**SELECTION**
+++

Others seem not to have changed. A studious girl, always ignored by her class- mates has come back with her boyfriend, and is still being ignored. She leaves the campus early the next day and heads back home.

Men who were school heart-throbs are still charming. Jessie the school 'singer' is still reminding us that she has perfect pitch. My old boyfriend Marc, with whom I had a serious communication problem, is still conversing in monosyllables, although we agree it is delightful to see one another. Tim, a keen hockey player, looks nostalgically over the school playing grounds. 'I miss the sporting scene,' he admits. 'Here, we were without a worry.'

'Never go back for your 10th reunion,' advised a Class of '64 member. 'Everyone is still unsure of what they're doing in life; they're not far enough away from their school days.'

At least we are able to avoid 'special treatment' in the form of a 'personal' chat from the headmaster. 'They reminded us about putting Cushing in our wills,' says Sue Sheverell ('44). 'I didn't like that. I know that's why they have these reunions, but I thought it was kinda tasteless.'

'How much have I given over the years?' asks her husband, Bud, waving a fat hand. 'I'm not getting into dollars here,' he says firmly.

There is an edge of competitiveness. 'We've pledged to buy a chair for the chapel before we leave,' says Nancy Master, Sue's class-mate. 'That's 100 bucks, straight off.'

The Class of '64 is more sanguine. Lounging about with long hair, untucked shirts and pierced (male) ears, they clearly still see themselves as a radical force. 'Sure there is an element of greed to all this,' admits Douglas Wright, an antique clock seller in Connecticut.

'Even before I got here someone called, touching me for dollars 35.' He glanced down to the baseball diamond below the main hall. 'But you need to come back. I remember my teenage years so intensely. I remember standing right here when I heard JFK had been shot, wondering what to do.' His class-mate June Rozzo bounces up, waving their yearbook. Innocent-looking students with hairgrips peer out from the pages. 'I think the men have changed more than the ladies,' she remarks with relish.

+++

(Records on locating visible targets)

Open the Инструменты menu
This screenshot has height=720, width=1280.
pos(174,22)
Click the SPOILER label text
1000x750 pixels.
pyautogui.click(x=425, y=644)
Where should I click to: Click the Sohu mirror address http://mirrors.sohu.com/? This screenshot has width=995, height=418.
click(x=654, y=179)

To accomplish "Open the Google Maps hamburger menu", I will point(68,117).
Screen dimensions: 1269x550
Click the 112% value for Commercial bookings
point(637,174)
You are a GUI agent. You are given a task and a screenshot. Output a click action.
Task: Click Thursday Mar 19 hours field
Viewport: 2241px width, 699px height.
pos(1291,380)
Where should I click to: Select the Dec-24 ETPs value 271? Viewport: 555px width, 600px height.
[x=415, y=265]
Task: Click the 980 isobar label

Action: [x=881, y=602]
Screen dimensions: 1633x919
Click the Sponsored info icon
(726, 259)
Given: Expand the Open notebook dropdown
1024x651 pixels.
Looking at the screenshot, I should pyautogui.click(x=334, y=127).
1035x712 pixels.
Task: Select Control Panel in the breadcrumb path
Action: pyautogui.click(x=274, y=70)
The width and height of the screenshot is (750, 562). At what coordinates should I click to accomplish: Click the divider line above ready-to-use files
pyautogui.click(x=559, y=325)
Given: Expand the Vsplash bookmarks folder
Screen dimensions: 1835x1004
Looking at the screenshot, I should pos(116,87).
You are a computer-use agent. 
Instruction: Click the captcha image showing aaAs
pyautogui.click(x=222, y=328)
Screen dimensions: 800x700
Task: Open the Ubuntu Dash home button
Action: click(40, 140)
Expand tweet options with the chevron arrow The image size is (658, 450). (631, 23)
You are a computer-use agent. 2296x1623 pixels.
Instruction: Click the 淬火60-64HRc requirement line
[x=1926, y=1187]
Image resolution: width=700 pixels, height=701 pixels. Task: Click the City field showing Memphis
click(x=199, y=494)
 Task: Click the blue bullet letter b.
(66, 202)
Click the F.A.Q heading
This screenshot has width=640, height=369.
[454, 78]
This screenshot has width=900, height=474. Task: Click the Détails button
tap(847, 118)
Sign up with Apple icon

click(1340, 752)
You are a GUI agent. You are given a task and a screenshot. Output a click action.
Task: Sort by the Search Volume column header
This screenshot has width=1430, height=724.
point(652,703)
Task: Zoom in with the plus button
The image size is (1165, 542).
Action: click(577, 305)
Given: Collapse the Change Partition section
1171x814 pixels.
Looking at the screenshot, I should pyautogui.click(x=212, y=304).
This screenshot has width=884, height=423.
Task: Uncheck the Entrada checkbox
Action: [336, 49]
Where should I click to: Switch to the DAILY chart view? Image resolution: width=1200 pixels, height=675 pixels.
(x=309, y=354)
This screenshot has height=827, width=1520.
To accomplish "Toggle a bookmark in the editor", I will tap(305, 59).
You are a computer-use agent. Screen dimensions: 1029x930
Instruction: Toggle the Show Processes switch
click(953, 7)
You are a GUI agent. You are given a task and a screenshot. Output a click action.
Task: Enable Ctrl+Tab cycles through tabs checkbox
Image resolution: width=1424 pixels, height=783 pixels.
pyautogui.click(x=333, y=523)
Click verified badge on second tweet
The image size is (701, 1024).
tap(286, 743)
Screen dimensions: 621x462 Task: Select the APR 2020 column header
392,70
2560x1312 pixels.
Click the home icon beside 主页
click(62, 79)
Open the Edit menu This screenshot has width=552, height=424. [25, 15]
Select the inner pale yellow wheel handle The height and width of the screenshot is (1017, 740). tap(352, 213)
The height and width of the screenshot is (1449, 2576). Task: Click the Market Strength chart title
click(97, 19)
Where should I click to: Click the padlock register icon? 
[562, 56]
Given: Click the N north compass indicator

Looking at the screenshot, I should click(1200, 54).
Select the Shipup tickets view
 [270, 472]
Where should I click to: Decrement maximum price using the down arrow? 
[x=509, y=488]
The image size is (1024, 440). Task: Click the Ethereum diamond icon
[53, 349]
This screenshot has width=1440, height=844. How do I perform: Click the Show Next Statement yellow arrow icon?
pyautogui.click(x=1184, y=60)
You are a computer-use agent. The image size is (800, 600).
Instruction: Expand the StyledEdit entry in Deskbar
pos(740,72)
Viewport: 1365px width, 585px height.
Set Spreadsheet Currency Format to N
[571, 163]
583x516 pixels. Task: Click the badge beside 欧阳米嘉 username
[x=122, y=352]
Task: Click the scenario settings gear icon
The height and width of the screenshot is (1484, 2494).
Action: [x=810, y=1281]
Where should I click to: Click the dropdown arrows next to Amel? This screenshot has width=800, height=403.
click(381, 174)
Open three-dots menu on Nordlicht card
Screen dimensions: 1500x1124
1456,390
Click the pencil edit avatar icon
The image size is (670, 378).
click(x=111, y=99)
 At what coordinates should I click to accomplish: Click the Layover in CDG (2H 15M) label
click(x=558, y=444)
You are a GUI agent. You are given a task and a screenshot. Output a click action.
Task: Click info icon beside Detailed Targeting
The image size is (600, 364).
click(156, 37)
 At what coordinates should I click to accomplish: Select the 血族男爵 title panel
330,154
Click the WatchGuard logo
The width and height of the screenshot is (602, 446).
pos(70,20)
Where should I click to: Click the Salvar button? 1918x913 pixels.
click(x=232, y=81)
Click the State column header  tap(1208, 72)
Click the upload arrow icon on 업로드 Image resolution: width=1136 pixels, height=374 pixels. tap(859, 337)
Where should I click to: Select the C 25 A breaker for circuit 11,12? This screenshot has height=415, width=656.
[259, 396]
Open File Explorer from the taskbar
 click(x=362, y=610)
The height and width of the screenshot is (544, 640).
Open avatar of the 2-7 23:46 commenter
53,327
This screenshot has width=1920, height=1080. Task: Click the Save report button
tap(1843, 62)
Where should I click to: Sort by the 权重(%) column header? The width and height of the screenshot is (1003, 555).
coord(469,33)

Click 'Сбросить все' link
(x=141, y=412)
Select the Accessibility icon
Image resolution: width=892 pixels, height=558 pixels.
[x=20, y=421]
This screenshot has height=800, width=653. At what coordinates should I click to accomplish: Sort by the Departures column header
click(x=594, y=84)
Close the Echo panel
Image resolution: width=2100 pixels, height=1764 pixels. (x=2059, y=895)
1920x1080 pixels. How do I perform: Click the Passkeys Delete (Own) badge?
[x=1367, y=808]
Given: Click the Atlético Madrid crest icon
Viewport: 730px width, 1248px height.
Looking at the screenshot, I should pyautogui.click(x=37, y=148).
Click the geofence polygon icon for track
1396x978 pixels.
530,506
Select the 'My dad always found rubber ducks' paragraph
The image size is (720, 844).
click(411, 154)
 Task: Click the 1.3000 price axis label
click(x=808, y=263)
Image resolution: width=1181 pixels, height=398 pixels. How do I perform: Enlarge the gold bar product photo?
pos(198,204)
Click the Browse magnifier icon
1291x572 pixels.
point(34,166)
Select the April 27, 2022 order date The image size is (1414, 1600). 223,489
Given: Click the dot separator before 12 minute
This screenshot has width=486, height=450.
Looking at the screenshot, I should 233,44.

+++

**PROBLEM SET**
A) Output the full reunion passage, word for word.
B) Give the records from their first line through the line that contains "Expand tweet options" as a Markdown table with the columns Row and Line, leaving out blank lines.
The reunion passage and the records come from separate sources.

**ANSWERS FOR THE EXERCISE**
A)
Others seem not to have changed. A studious girl, always ignored by her class- mates has come back with her boyfriend, and is still being ignored. She leaves the campus early the next day and heads back home.

Men who were school heart-throbs are still charming. Jessie the school 'singer' is still reminding us that she has perfect pitch. My old boyfriend Marc, with whom I had a serious communication problem, is still conversing in monosyllables, although we agree it is delightful to see one another. Tim, a keen hockey player, looks nostalgically over the school playing grounds. 'I miss the sporting scene,' he admits. 'Here, we were without a worry.'

'Never go back for your 10th reunion,' advised a Class of '64 member. 'Everyone is still unsure of what they're doing in life; they're not far enough away from their school days.'

At least we are able to avoid 'special treatment' in the form of a 'personal' chat from the headmaster. 'They reminded us about putting Cushing in our wills,' says Sue Sheverell ('44). 'I didn't like that. I know that's why they have these reunions, but I thought it was kinda tasteless.'

'How much have I given over the years?' asks her husband, Bud, waving a fat hand. 'I'm not getting into dollars here,' he says firmly.

There is an edge of competitiveness. 'We've pledged to buy a chair for the chapel before we leave,' says Nancy Master, Sue's class-mate. 'That's 100 bucks, straight off.'

The Class of '64 is more sanguine. Lounging about with long hair, untucked shirts and pierced (male) ears, they clearly still see themselves as a radical force. 'Sure there is an element of greed to all this,' admits Douglas Wright, an antique clock seller in Connecticut.

'Even before I got here someone called, touching me for dollars 35.' He glanced down to the baseball diamond below the main hall. 'But you need to come back. I remember my teenage years so intensely. I remember standing right here when I heard JFK had been shot, wondering what to do.' His class-mate June Rozzo bounces up, waving their yearbook. Innocent-looking students with hairgrips peer out from the pages. 'I think the men have changed more than the ladies,' she remarks with relish.

B)
| Row | Line |
|---|---|
| 1 | Open the Инструменты menu |
| 2 | This screenshot has height=720, width=1280. |
| 3 | pos(174,22) |
| 4 | Click the SPOILER label text |
| 5 | 1000x750 pixels. |
| 6 | pyautogui.click(x=425, y=644) |
| 7 | Where should I click to: Click the Sohu mirror address http://mirrors.sohu.com/? This screenshot has width=995, height=418. |
| 8 | click(x=654, y=179) |
| 9 | To accomplish "Open the Google Maps hamburger menu", I will point(68,117). |
| 10 | Screen dimensions: 1269x550 |
| 11 | Click the 112% value for Commercial bookings |
| 12 | point(637,174) |
| 13 | You are a GUI agent. You are given a task and a screenshot. Output a click action. |
| 14 | Task: Click Thursday Mar 19 hours field |
| 15 | Viewport: 2241px width, 699px height. |
| 16 | pos(1291,380) |
| 17 | Where should I click to: Select the Dec-24 ETPs value 271? Viewport: 555px width, 600px height. |
| 18 | [x=415, y=265] |
| 19 | Task: Click the 980 isobar label |
| 20 | Action: [x=881, y=602] |
| 21 | Screen dimensions: 1633x919 |
| 22 | Click the Sponsored info icon |
| 23 | (726, 259) |
| 24 | Given: Expand the Open notebook dropdown |
| 25 | 1024x651 pixels. |
| 26 | Looking at the screenshot, I should pyautogui.click(x=334, y=127). |
| 27 | 1035x712 pixels. |
| 28 | Task: Select Control Panel in the breadcrumb path |
| 29 | Action: pyautogui.click(x=274, y=70) |
| 30 | The width and height of the screenshot is (750, 562). At what coordinates should I click to accomplish: Click the divider line above ready-to-use files |
| 31 | pyautogui.click(x=559, y=325) |
| 32 | Given: Expand the Vsplash bookmarks folder |
| 33 | Screen dimensions: 1835x1004 |
| 34 | Looking at the screenshot, I should pos(116,87). |
| 35 | You are a computer-use agent.  |
| 36 | Instruction: Click the captcha image showing aaAs |
| 37 | pyautogui.click(x=222, y=328) |
| 38 | Screen dimensions: 800x700 |
| 39 | Task: Open the Ubuntu Dash home button |
| 40 | Action: click(40, 140) |
| 41 | Expand tweet options with the chevron arrow The image size is (658, 450). (631, 23) |